**Problem requirements:**
List every line in the rows below that contains the word "green".

[Some rows]
........

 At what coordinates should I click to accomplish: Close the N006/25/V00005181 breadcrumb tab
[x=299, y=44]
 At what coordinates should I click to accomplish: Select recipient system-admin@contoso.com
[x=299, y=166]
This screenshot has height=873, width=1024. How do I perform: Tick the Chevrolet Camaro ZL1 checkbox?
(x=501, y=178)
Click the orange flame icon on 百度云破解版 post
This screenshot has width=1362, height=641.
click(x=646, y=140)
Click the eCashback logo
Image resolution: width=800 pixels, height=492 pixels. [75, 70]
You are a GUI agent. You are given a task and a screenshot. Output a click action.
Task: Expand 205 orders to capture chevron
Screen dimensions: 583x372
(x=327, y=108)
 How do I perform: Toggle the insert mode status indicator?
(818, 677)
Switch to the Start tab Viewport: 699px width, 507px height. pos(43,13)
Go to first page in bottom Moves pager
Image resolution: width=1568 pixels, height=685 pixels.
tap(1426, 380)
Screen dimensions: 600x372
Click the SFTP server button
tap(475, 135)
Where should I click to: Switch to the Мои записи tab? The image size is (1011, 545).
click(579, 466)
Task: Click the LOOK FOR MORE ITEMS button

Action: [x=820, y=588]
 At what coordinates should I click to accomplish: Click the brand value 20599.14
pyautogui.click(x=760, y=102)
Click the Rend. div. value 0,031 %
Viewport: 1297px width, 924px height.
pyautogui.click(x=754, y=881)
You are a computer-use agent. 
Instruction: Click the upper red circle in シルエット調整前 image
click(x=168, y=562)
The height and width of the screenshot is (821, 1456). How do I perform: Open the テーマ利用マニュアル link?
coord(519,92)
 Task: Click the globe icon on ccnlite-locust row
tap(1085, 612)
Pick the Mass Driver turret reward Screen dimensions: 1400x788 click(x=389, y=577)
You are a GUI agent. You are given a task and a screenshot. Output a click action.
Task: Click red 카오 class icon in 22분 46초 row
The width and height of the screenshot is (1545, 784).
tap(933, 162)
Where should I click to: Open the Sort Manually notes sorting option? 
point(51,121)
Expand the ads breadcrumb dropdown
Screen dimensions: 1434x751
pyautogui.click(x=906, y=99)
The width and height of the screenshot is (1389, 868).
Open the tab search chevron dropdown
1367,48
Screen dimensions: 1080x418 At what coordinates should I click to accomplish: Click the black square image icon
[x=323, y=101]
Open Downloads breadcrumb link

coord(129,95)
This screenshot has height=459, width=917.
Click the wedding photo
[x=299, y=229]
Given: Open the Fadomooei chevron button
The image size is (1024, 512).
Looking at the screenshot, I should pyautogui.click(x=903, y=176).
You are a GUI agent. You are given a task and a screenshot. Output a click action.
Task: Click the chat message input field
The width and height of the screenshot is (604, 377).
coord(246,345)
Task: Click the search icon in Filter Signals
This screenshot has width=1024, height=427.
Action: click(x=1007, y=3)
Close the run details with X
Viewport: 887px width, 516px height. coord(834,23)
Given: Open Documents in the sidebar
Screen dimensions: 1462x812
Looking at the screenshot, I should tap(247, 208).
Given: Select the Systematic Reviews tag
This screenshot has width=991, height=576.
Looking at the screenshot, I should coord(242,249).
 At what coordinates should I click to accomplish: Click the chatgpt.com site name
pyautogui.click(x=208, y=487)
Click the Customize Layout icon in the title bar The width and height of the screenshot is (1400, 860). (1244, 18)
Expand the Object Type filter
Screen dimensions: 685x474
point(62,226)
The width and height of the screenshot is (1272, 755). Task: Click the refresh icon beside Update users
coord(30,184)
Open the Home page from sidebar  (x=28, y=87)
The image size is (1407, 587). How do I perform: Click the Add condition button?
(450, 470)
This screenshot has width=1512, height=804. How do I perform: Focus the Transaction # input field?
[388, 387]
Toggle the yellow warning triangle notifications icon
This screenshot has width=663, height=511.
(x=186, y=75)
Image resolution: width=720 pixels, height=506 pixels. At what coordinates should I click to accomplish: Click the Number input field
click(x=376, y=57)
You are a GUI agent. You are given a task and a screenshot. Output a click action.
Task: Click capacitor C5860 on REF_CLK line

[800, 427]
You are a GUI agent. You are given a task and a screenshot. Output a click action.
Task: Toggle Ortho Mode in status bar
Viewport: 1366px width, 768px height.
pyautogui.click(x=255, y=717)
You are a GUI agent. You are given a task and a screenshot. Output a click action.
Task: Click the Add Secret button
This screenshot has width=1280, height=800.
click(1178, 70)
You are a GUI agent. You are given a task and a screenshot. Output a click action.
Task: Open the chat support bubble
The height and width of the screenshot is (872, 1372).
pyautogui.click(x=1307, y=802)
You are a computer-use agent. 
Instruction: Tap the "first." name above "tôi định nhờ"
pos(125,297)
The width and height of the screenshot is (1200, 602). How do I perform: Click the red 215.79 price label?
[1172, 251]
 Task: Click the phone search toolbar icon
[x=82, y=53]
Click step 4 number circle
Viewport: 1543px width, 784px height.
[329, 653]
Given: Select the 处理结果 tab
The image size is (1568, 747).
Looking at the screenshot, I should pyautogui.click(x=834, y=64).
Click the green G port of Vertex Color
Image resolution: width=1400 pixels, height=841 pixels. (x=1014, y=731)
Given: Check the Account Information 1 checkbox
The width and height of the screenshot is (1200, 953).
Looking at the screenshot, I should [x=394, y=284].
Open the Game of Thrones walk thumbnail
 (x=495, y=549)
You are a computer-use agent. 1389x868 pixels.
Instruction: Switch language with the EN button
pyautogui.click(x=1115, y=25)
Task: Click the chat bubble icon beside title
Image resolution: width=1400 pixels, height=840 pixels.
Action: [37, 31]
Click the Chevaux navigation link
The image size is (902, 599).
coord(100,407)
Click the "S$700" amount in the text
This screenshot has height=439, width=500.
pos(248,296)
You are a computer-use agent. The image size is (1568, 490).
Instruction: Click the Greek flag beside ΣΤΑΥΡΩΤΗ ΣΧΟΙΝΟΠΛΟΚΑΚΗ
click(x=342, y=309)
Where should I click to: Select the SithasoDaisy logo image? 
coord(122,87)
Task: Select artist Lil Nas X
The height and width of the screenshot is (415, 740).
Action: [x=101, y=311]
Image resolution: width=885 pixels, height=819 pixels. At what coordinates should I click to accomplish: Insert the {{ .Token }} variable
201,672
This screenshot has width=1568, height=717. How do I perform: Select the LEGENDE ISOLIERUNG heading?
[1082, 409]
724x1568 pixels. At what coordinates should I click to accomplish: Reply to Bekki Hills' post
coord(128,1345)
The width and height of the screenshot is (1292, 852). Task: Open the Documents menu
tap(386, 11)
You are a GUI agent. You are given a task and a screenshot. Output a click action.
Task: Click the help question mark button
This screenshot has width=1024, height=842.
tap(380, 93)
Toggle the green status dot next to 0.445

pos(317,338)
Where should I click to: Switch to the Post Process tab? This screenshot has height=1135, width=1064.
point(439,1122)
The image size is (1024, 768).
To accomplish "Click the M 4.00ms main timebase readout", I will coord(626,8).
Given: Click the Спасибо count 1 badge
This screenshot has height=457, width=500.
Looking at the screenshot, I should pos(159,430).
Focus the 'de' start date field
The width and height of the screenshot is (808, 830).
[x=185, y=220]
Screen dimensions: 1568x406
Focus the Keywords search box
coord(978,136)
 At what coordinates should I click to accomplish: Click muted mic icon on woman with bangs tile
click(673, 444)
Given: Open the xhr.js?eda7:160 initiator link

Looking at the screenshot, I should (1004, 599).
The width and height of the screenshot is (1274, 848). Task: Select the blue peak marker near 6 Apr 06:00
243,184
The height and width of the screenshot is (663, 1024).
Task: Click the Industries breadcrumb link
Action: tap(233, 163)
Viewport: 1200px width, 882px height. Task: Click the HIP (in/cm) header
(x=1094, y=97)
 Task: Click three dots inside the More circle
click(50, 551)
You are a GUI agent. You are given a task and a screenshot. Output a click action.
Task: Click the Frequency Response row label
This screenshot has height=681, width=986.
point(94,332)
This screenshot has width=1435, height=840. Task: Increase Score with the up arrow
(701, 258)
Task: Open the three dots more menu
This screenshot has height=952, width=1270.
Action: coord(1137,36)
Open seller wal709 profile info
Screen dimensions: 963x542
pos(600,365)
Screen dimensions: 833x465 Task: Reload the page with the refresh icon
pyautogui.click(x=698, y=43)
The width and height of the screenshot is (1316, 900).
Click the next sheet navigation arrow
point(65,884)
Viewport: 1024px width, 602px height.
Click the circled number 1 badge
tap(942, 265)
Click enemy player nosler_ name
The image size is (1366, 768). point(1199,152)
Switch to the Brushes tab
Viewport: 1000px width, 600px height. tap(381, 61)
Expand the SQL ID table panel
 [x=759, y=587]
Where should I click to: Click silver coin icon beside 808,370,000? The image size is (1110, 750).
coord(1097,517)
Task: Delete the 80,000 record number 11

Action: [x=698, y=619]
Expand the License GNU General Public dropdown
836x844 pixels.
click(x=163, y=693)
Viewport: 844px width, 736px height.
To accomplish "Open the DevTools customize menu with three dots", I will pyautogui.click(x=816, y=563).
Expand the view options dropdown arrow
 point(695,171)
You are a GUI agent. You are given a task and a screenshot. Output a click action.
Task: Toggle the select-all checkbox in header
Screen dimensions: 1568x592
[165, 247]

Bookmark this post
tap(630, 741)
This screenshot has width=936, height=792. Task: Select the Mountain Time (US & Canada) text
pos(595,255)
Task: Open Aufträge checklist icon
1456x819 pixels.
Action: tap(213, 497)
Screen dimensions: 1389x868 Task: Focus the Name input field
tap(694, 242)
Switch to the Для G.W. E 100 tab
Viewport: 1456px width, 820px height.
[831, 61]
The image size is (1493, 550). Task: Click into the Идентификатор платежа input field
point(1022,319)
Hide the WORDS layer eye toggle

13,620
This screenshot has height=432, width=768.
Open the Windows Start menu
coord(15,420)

........

**Result of this exercise:**
Click the green G port of Vertex Color
Toggle the green status dot next to 0.445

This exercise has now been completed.